TokenError: Code is invalid or expired

Question

TokenError: Code is invalid or expired

xonarin opened this issue a year ago · comments

xonarin commented a year ago

Hello.

I use authorization method - https://www.passportjs.org/packages/passport-vkontakte/

And authorization works for me, but sometimes an error pops up and the application crashes.

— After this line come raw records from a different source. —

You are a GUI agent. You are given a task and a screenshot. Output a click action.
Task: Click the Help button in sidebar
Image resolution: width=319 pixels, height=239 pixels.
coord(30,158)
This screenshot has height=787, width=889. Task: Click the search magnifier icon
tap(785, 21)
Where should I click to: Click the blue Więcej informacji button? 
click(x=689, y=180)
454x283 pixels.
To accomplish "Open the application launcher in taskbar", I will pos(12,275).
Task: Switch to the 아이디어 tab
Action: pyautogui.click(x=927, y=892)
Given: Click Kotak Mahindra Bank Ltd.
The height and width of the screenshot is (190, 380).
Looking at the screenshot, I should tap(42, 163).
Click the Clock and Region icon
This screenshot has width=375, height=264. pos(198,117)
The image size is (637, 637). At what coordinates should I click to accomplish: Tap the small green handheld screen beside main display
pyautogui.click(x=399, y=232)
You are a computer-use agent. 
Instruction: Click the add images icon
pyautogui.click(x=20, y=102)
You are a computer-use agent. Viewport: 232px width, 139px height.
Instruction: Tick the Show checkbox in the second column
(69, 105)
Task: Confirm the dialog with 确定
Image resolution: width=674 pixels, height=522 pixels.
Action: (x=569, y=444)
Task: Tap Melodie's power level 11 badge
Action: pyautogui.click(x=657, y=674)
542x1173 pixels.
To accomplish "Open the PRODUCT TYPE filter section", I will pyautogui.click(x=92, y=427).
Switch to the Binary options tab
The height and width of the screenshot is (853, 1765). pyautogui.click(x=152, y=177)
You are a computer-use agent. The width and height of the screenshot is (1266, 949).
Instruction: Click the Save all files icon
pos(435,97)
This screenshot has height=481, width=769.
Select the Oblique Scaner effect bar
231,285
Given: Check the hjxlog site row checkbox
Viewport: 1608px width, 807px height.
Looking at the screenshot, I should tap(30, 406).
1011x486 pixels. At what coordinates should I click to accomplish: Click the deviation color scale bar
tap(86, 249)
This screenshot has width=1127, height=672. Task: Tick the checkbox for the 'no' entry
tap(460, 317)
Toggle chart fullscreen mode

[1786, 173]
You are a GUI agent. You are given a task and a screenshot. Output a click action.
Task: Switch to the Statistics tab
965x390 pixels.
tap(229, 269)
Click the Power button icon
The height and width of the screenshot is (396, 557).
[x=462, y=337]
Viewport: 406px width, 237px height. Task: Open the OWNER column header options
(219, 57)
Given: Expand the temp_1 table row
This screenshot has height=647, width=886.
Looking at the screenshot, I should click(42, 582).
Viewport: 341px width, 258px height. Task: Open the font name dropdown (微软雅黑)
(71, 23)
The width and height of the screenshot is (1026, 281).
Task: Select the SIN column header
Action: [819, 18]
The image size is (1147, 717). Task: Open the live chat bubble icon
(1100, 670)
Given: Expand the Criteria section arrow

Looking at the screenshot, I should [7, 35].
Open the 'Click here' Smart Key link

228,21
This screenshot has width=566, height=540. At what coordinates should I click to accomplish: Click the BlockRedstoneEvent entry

What could be the problem? Here is the code.


app.get(
    '/auth/vk',
    (_0, res, next) => {
        const now = Date.now();

        if (now - lastVkAuth < 1000) {
            res.redirect('/');
        } else {
            lastVkAuth = Date.now();
            next();
        }
    },
    passport.authenticate('vkontakte', {
        failureRedirect: '/',
        session: false,
    }),
);

app.get(
    '/auth/vk/return',
    passport.authenticate('vkontakte', {
        failureRedirect: '/',
        session: false,
    }),
    async (req, res) => {
        if (req.user && req.authInfo) {
            const expiresIn = 60 * 60 * 24 * 180; // 180 days
            const token = jwt.sign(req.user, config.auth.jwt.secret, { expiresIn });
            res.cookie(config.auth.tokenKey, token, { maxAge: 1000 * expiresIn });

            // Set referrer if it is define in cookies
            const { refId } = req.cookies;
            if (refId && req.authInfo.isRegistered) {
                await repositories.users.setReferrer(req.user.id, refId);
                res.clearCookie('refId');
            }
        }
        res.redirect('/');
    },
);

Error screen - https://ibb.co/mJB1JsY

xonarin · Answer 1 · Tue Mar 21 2023 06:01:09 GMT+0800 (China Standard Time)

How to handle TokenError ?

Passing err to the argument and the if(err) condition didn't help anywhere.

Yashar Fakhari · Answer 2 · Sat Jul 22 2023 05:47:57 GMT+0800 (China Standard Time)

It sounds like your token is just expiring. You would need to refresh it with something like passport-oauth2-refresh.